### Document section:
BEGIN

As a symbol of urban respectability in the 19th century, there has never been a more sophisticated and dominating hat in fashion than the top hat. When first worn in 1797 by the man credited as its inventor, haberdasher John Hetherington, it was documented that “a passersby panicked at the sight, several women fainted, children screamed, dogs yelped, and an errand boy’s arm was broken when he was trampled by the mob.” With such a response it makes sense that The Penguin, The “Mad Hatter” and rock star Alice Cooper opted to sport modern day versions of the Victorian-inspired hat.
Although the Victorian wide brimmed, tall crowned men’s top hat was historically made from felted beaver skin, today’s styles include brown, black, gold or even white leather and mesh. To add even more character and personality to the attention-grabbing accessory, a subcategory of Steampunk top hats was created. Steampunk top hats embody the truest essence of fantasy and creative exploration with their limitless usage of color, material, and hat band decor or trinkets.
If you want to make the ultimate impression that causes an uproar of attention, then the Victorian or Steampunk top hats are the way to go. Festivals, special occasions, costume parties, and themed events may be the primary places to wear this style. However, if wearing it makes you feel like Robert Downey Jr. in the World of Superheroes, then everyday and every occasion is an opportunity to wear a top hat.
The fedora first hit the fashion scene in 1882 when the famous actress Sarah Bernhardt wore one in the play “Fédora.” In the 1920s, Prince Edward of Britain showed men that they too could style the iconic handmade hats. The fedora hat has since become associated with late night activity of gangsters, musicians, actors and models. It has an edgy yet sophisticated and elegant look, which is precisely why you’ll see Justine Timerlake, The Blues Brothers and Johnny Depp wearing them.
If you’re looking for the ultimate gentleman’s style, then choose to wear the wide-brimmed fedora. The wool and felt versions are perfect for the fall and winter, whereby the straw fedoras offer a lighter more breathable option for the summer. All in all, the aesthetic is often paired with a collar and is perfect for any upscale occasion, business event, or event that requires you to make a favorable impression.
Just as all fashions evolve over time, the wide-brim fedora has been modified into a narrower brimmed version called the trilby. Worn in the first production of the novel Trilby in 1894, the hat regained popularity in the 60s, 80s, and once again the 21st century as a retro trend.
The trilby has a compact but taller crown, which often highlights high-set shallow indents for a stylish, tear drop shape. The brim is curled on the edges and the hat is worn slightly farther back on the head so that it sits at an angle. It’s a great option for the carefree and fun individual looking to accessorize his pair of stylish jeans. Wear it throughout the day and seamlessly transition into a formal dinner downtown then a late night jazz club with class.
The first American Cowboy Hat was designed by John Batterson Stetson in 1865 and he called it the “Boss of the Plains.” The straight-sided crown with rounded corners provided insulation for the top of head, whereby the wide stiff brim provided shelter for the face, neck and shoulders from both the sun and precipitation. The durable, lightweight and waterproof option was made from the highest-quality materials. It quickly became regarded as an investment for the working cowboy, a statement of success for the city dweller, and the universal image of the American West.

END

### Given request 1:
Check each statement against the hat styles article. Answer yes or no, and quote the article's deciding words: (a) The trilby was worn in the first production of the novel Trilby in 1894. (b) Victorian men's top hats were historically made from leather and mesh. (c) John Batterson Stetson designed the first American Cowboy Hat in 1882.
### Given request 2:
From the hat styles article, list every setting it names as a primary place to wear Victorian or Steampunk top hats.

### Available data:
BEGIN

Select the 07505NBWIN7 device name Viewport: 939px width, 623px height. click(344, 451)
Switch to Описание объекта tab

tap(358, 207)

END

### Full answer 1:
(a) Yes: "Worn in the first production of the novel Trilby in 1894."
(b) No: "historically made from felted beaver skin."
(c) No: "designed by John Batterson Stetson in 1865."

### Full answer 2:
Festivals, special occasions, costume parties, and themed events.